Ok, how is this done? I looked at several books tonight and none addressed this very well. Still trying "do it yourself" agility here.


----------



## TaraM1285 (Sep 24, 2009)

This article by Mary Ellen Barry: http://www.kineticdog.com/Files/2 x 2 PDF.pdf shows all the entries "around the clock" in diagrams. It was written as an alternative 2x2 method, but I think it can give you a good idea of how to start. If you didn't initially train 2x2s you could start with 2-3 poles to teach the entries and work from step 3 in the article. I started in pretty close so that there was no failure and have slowly increased the distance I am sending to the weaves.


----------



## dog27 (Apr 8, 2007)

The weave poles are the only obstacle that I felt the need to train on my own outside of classes. I got a good set of channel weaves and over 2-3 weeks gradually progressed from an open channel to inline poles.
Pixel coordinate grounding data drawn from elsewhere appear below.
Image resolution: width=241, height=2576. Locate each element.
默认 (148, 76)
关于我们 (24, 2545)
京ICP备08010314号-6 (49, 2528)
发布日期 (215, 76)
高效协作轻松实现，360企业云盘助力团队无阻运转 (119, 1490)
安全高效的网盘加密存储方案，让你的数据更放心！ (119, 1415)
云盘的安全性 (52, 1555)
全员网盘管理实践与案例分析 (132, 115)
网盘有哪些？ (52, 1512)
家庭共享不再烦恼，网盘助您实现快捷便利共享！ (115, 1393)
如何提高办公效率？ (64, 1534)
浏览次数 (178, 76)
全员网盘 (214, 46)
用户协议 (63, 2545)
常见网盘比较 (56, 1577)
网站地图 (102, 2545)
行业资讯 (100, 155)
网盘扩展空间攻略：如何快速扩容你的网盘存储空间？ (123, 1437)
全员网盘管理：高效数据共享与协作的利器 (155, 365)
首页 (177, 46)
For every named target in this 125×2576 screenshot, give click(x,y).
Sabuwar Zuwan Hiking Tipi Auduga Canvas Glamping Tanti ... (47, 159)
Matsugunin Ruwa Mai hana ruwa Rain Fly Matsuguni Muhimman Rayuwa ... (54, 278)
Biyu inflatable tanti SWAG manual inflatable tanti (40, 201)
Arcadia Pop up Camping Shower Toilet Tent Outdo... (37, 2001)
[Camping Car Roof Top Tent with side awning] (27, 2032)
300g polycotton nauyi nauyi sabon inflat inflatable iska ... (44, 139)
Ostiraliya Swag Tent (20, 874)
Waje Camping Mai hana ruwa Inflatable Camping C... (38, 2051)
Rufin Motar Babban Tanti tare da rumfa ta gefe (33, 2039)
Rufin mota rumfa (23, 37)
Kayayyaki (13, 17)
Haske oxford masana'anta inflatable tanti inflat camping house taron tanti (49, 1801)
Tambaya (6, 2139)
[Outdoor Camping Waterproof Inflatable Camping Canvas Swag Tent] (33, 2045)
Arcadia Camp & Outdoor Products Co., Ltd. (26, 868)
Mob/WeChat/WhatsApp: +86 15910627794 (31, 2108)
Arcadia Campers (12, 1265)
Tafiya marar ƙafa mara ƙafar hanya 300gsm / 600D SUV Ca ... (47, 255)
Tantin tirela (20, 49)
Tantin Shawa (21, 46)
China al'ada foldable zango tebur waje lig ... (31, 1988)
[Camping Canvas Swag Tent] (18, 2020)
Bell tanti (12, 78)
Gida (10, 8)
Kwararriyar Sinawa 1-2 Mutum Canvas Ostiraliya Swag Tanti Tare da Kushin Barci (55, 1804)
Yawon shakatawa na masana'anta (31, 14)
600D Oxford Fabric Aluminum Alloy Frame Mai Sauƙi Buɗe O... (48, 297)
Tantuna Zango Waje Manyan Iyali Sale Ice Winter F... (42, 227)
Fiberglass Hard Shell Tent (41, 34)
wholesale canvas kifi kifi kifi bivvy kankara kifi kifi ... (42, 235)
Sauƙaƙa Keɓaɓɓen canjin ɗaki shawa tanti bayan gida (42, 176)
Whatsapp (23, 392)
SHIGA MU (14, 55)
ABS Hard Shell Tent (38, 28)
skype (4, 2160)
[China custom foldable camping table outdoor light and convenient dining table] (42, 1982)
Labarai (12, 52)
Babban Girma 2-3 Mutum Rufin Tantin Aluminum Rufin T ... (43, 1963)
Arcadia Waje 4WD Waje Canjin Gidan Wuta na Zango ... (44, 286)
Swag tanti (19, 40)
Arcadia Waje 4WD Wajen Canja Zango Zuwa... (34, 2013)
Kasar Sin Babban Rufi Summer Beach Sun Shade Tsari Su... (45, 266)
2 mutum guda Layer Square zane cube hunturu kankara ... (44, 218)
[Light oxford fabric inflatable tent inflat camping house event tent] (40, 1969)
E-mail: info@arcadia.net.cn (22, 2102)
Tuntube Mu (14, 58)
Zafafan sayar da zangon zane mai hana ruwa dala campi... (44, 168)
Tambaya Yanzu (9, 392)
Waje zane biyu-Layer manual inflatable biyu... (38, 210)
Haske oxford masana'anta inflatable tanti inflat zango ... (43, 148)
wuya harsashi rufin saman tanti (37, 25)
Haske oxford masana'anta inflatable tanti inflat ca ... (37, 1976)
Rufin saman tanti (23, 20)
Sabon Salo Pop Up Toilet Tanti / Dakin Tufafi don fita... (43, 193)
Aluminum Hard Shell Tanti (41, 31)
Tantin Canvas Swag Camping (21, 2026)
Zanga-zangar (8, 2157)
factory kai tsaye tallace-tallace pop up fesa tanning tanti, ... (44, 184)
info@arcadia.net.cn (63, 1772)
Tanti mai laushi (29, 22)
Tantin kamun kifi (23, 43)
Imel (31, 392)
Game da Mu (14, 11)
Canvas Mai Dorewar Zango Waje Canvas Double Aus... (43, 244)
The weave entry training comes naturally with this approach, but you need lots of repetitions from different approach angles.

Benny is #6 in Weavers (and Tunnelers) on the top 10 list of GSDs in NADAC.


----------



## MaggieRoseLee (Aug 17, 2001)

I agree the weavepoles are a must if you want to continue in agility.
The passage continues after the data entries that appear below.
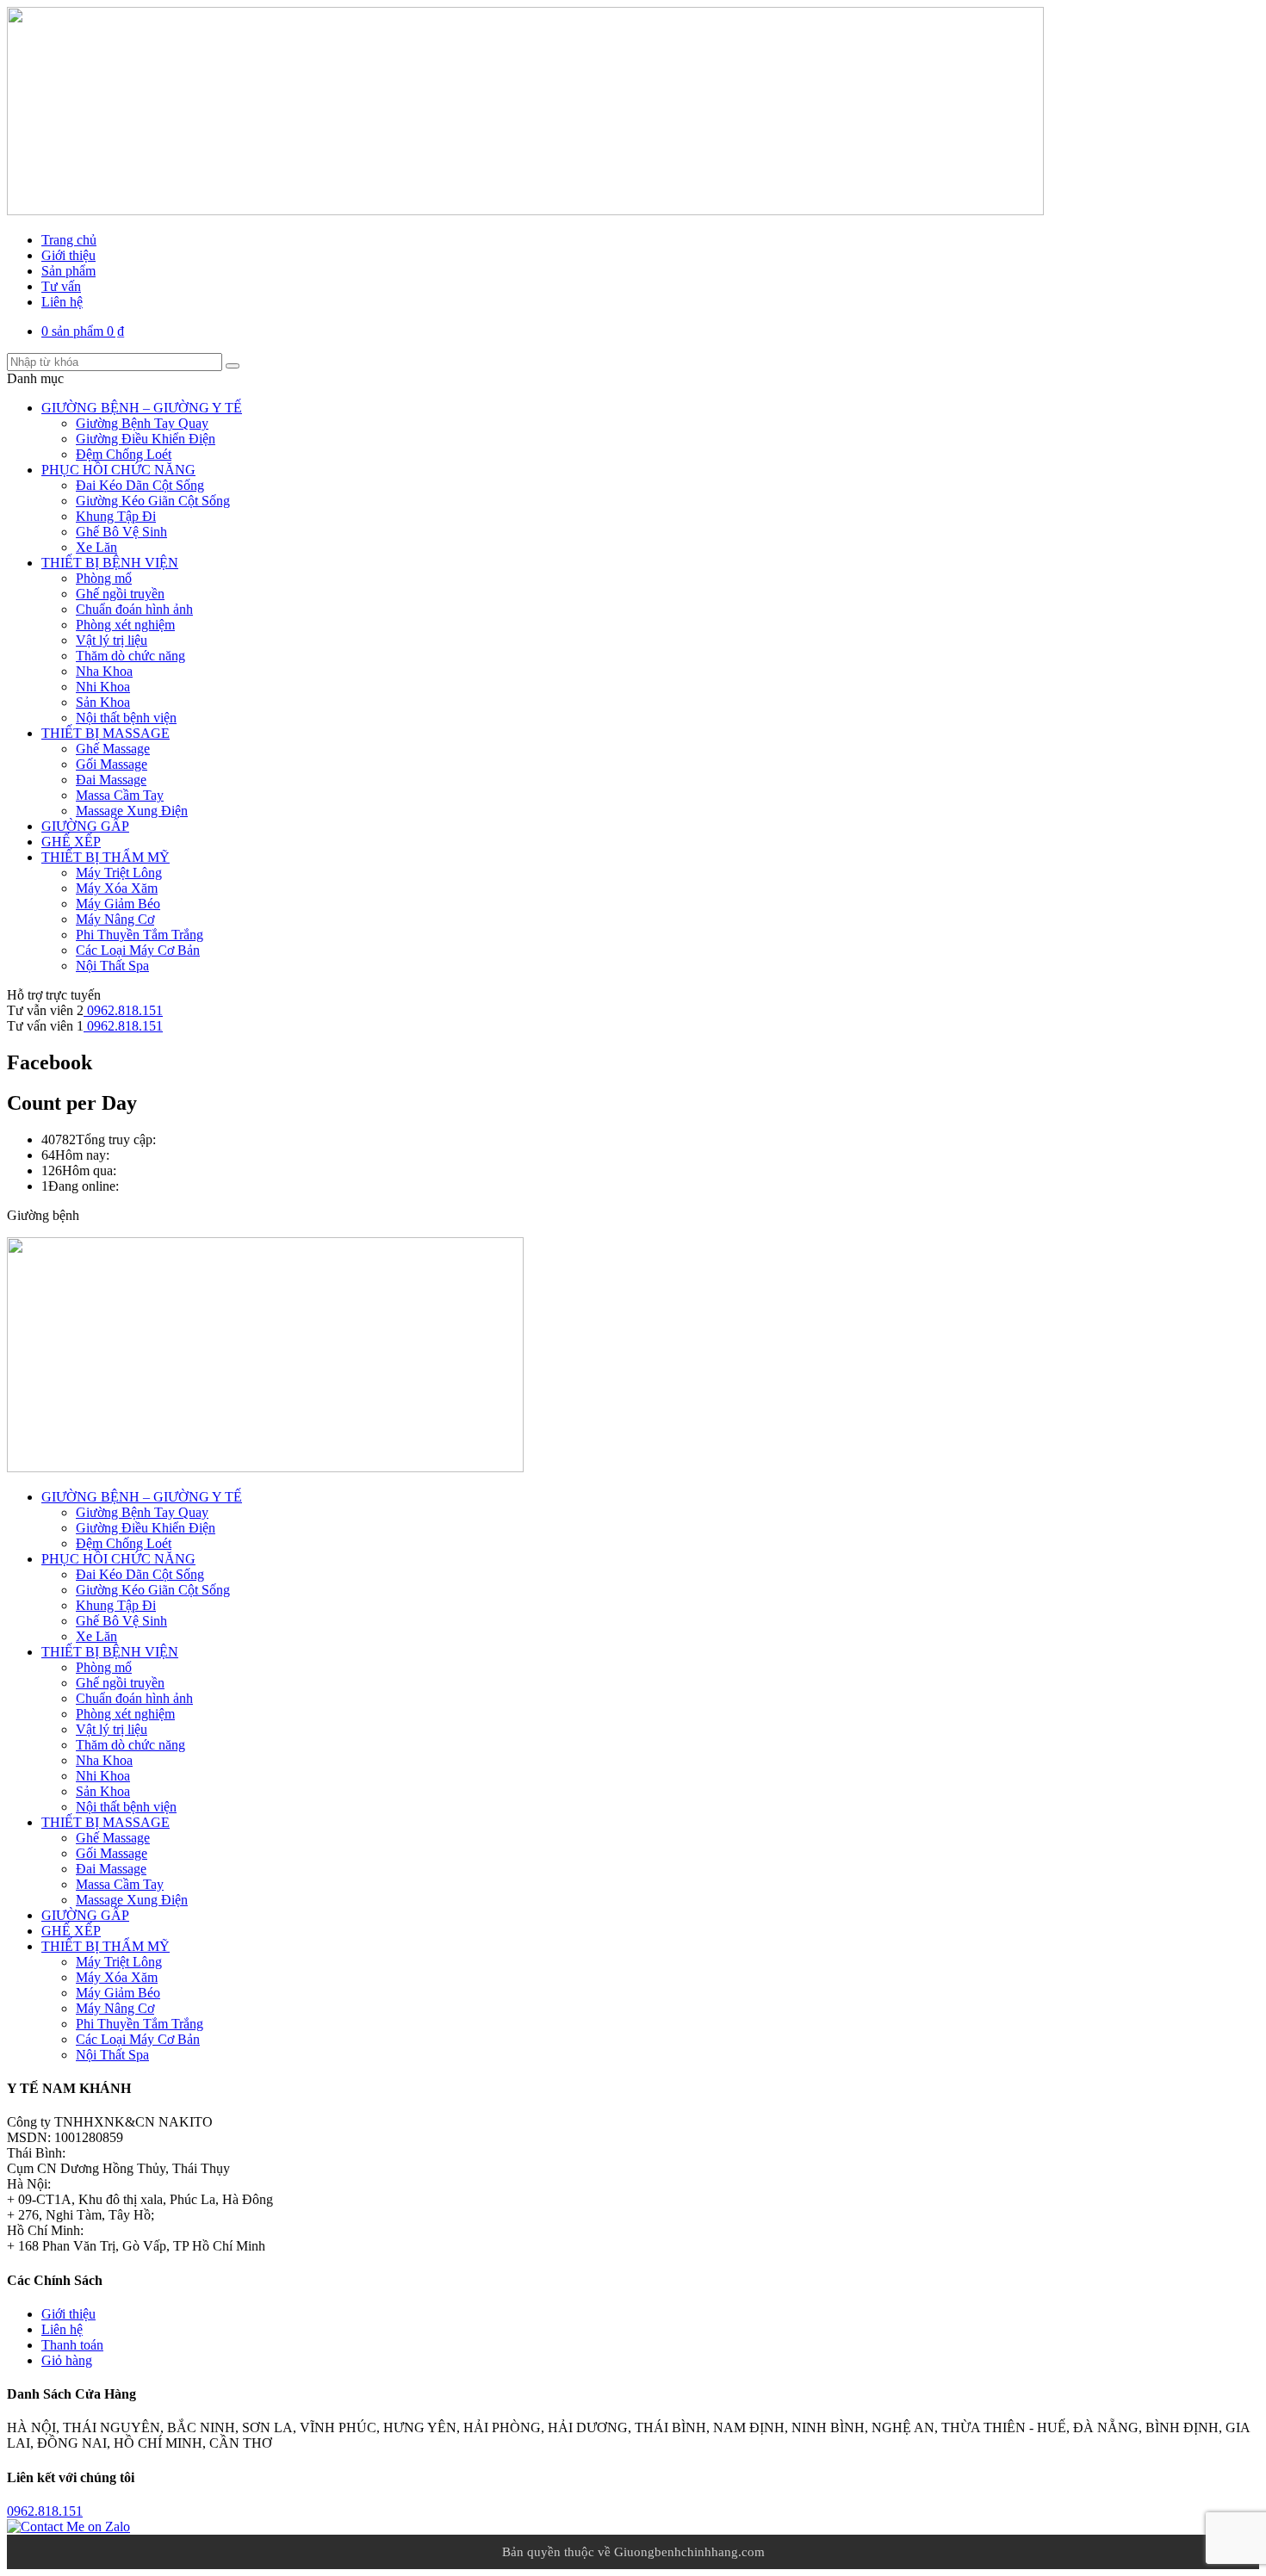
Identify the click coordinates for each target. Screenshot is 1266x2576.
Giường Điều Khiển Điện (145, 438)
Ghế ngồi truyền (120, 593)
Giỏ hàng (66, 2360)
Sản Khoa (103, 702)
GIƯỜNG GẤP (85, 826)
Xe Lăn (96, 547)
When I am just practicing entries, I remove ALL the poles on the set except the first 3. That way I am only practicing the entries and can quickly adjust to fix them or reward with the toy when they are correct. 
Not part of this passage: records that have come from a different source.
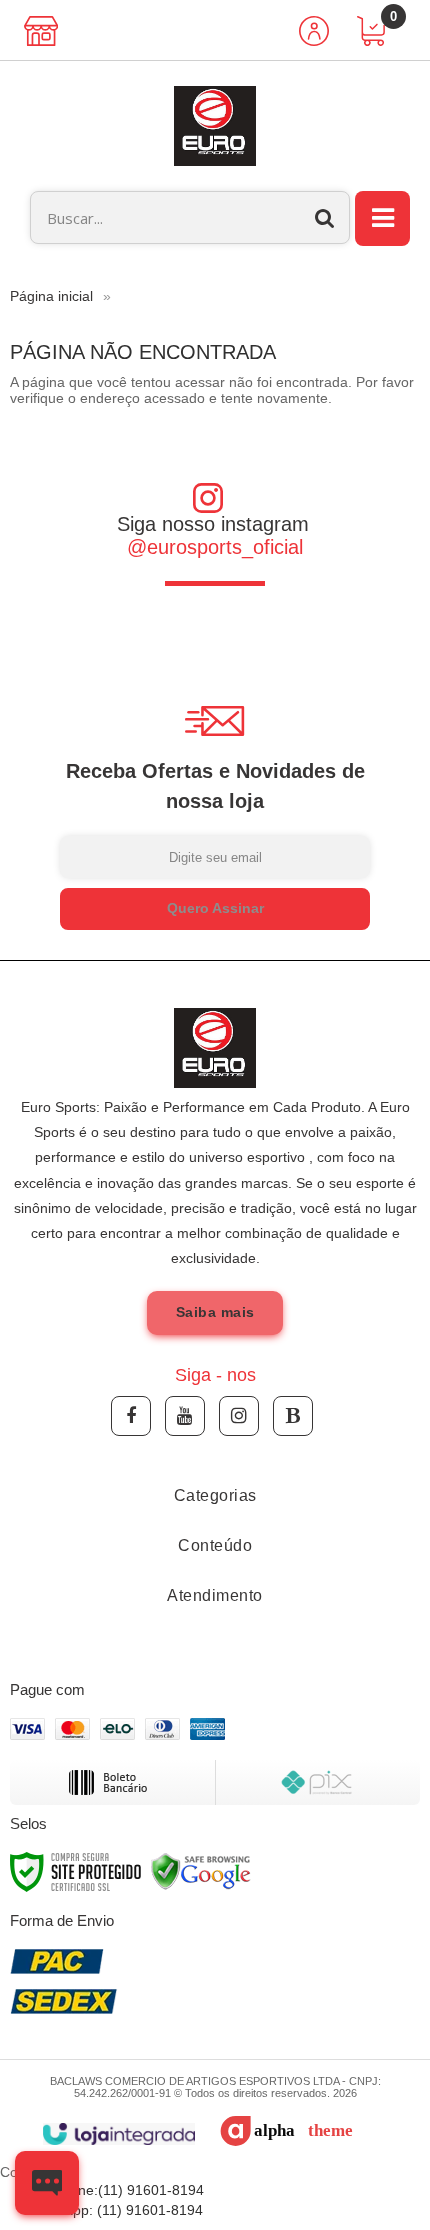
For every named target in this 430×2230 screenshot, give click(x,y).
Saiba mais (215, 1312)
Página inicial (51, 296)
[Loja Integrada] (118, 2134)
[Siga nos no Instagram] (239, 1416)
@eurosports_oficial (215, 547)
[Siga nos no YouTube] (185, 1416)
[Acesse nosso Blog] (293, 1416)
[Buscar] (325, 217)
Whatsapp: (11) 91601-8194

The idea of using a 'clock' type position to work your way all the way around the poles is good. I also use a clicker. Initially (if the dog is learning) I kind of lure but QUICKLY want the dog to start offering (I stand REALLY close to the poles too initially so kind of being a barricade so the dog goes around and makes the entry.

At the earliest stages I want my dog to think about the entries and what's going on, so I click and then treat ON THE GROUND, about a inch from the weavepole base. Trying to prevent too much handler focus. 

Once the dog is getting the entries though, I can rapidly click and roll the toy out and away as the dog successfully completes around the 3rd pole. This also helps get rid of the handler focus to keep the dog's attention to the task at hand.


----------



## Dlilly (May 24, 2011)

I highly recommend 2x2 weaving method. I had much more success with it than the channel weave poles. (Every dog is different though...)


----------



## MaggieRoseLee (Aug 17, 2001)

Dlilly said:


> I highly recommend 2x2 weaving method. I had much more success with it than the channel weave poles. (Every dog is different though...)


I've heard raves about the 2X2 method but think you really need to get the DVD's too so progress properly with the training.


----------



## lylol (Feb 18, 2009)

SmartFlix, the Web's Biggest How-To DVD Rental Store

You can rent the SG 2X2 video at SmartFlix... search on agility titles... and go to her blog and read all the help there Susan Garrett Agility Training 

For me 2x2 makes the most sense of all I tried but I did need to watch the video more than once and read all the advice


----------



## wildo (Jul 27, 2006)

All good info, but this is kind of an old thread, Dlilly. FWIW, I've been using 2x2 and doing quite well with it.


----------